What to do with overproofed sponge part of Mozza pizza dough recipe?
I started making the famed Mozza pizza dough today, but got sidetracked and the sponge part (water, yeast, bread flour, wheat germ, and rye flour) sat a room temp proofing for SEVEN hours instead of the 90 minutes the recipe called for.
I was about to go throw it out when I realized how much gluten had been formed. It doesn't stick to the sides of the bowl and has an excellent elasticity to it.
So instead of throwing it away, I put it in the fridge and hope I can use it for something. Can I just pull it out tomorrow and continue with the recipe? I know some people do very long proofs (but normally in fridge the whole time), so maybe it'll be okay.
I do an 8 hour (overnite) ferment of the sponge on the counter so you're fine. In the morning I put the sponge, plus the remainder of the flour, oil, salt in the Kitchen Aid and let it mix and knead while I take my shower. It is returned to the Rubbermaid container that I started the sponge in to ferment during the day and I make the pizza when I come home at 5:00pm.
Getting the maximum flavor when you are baking bread is essentially playing a game of chicken with the yeast and you can usually double or even triple the ferment times because they are usually written more for convenience and speed than obtaining maximum flavor. If you like the longer ferments but find that the yeast is consuming all of the sugars you can cut the amount of yeast by up to 1/2 w/o any negative consequences when you use very long ferments.
Thanks guys! I transferred it to a Pyrex bowl and refrigerated it (but didn't add more flour since I didn't read the replies until now).
Do I need to keep the yeast alive until I want to use it?
How much should I add to new batches of dough?
I'll be re-doing the recipe today, so I can try to use up some of it.

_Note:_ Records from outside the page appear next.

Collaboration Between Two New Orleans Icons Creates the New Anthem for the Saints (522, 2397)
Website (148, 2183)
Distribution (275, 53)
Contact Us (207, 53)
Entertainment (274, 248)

I would just add it in to whatever recipe you're making and pretend it doesn't exist--the full amount or however much you want. It doesn't really matter until it's old enough that the gluten has broken down. At that point a large amount would affect the texture of the finished product, but what you've described has gluten intact and thus is a perfect pre-ferment. It sounds like the yeast is still likely to be active, but don't worry too much about that. Just proceed with the stated quantities of fresh ingredients. Depending on how wet it is relative to the final recipe, you might have to add a bit more flour, which you should be able to wing. Or if your recipe is written in bakers percent, you can calculate the difference in hydration very easily and alter your fresh ingredient content accordingly.